**Work to be completed:** Please look for the string "next" below and report every line in which it occurs.

(Stored items from a collection)

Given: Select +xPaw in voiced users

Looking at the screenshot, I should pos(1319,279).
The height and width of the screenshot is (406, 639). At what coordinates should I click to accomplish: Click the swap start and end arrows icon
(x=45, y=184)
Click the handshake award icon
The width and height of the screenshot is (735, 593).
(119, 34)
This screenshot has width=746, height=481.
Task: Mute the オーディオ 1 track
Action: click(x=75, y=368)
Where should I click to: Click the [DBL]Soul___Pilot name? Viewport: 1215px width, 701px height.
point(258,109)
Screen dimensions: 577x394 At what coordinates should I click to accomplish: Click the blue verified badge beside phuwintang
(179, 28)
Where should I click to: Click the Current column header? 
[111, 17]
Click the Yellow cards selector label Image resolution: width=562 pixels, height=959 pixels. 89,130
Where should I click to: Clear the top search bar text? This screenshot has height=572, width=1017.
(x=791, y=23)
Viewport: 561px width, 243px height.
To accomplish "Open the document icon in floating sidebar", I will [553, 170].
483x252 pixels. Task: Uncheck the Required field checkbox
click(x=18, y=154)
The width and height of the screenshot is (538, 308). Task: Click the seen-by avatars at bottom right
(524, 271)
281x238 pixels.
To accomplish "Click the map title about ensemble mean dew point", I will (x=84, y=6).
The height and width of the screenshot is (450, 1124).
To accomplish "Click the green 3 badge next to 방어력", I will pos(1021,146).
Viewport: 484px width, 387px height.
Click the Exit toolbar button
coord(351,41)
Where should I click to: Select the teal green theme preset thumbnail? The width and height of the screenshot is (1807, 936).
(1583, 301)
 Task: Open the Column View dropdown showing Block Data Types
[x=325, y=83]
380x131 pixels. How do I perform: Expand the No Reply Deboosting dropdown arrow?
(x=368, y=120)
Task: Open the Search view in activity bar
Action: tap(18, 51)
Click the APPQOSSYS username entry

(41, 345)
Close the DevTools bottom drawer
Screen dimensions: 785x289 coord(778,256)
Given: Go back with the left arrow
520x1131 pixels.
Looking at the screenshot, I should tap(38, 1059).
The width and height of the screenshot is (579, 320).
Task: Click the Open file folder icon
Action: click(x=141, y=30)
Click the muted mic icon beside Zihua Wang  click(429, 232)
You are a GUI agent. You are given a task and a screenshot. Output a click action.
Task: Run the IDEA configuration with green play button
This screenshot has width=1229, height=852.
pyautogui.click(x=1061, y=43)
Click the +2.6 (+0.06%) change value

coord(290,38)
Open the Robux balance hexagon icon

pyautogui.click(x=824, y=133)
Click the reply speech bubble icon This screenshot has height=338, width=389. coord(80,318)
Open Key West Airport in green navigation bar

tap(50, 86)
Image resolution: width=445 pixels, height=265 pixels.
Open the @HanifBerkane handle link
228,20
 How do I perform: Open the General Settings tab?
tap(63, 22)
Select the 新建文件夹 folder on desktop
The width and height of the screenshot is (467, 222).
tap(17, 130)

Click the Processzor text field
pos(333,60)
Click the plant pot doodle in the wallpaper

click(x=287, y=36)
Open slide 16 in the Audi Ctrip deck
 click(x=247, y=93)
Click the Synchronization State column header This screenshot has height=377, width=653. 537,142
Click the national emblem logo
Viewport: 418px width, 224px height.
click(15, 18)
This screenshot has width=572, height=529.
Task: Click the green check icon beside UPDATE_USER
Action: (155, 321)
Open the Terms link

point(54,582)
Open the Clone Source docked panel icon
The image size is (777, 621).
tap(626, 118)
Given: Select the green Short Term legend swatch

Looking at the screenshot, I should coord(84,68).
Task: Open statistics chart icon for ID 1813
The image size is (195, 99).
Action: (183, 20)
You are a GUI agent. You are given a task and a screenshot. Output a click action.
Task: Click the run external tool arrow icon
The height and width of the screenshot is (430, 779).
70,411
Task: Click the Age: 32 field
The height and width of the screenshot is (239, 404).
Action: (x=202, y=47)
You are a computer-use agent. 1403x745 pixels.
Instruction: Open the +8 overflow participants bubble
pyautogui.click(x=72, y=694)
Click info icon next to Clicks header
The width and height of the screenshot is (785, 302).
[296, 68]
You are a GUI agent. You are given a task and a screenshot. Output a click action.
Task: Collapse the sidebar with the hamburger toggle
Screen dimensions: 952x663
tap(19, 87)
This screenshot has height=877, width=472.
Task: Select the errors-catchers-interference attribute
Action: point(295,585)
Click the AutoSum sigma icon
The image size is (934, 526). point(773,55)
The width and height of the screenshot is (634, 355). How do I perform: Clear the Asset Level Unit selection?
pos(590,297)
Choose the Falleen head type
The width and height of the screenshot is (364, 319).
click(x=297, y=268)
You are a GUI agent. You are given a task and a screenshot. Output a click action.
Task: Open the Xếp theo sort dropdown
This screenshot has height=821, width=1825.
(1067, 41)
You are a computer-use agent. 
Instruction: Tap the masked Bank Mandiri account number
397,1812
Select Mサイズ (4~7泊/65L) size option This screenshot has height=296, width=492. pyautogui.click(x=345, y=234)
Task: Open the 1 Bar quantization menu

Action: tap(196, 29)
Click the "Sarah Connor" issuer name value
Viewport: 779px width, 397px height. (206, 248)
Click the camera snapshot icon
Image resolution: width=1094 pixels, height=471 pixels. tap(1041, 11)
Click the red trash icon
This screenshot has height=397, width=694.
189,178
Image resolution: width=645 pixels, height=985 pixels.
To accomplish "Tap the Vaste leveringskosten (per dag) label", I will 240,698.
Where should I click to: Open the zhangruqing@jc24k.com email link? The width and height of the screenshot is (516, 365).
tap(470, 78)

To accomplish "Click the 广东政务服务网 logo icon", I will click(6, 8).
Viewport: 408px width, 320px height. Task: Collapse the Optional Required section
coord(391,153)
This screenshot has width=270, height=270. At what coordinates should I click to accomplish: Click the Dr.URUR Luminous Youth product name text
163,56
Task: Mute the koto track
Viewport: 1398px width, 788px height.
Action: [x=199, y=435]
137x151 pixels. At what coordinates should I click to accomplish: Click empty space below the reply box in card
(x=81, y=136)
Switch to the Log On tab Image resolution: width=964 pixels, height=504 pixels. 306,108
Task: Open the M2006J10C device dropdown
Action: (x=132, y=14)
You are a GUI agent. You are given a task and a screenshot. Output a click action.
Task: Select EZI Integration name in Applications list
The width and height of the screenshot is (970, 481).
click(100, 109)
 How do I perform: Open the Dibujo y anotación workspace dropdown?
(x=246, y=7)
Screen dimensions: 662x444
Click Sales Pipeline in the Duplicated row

**Response to this exercise:**
To accomplish "Click the green 3 badge next to 방어력", I will pos(1021,146).
Click info icon next to Clicks header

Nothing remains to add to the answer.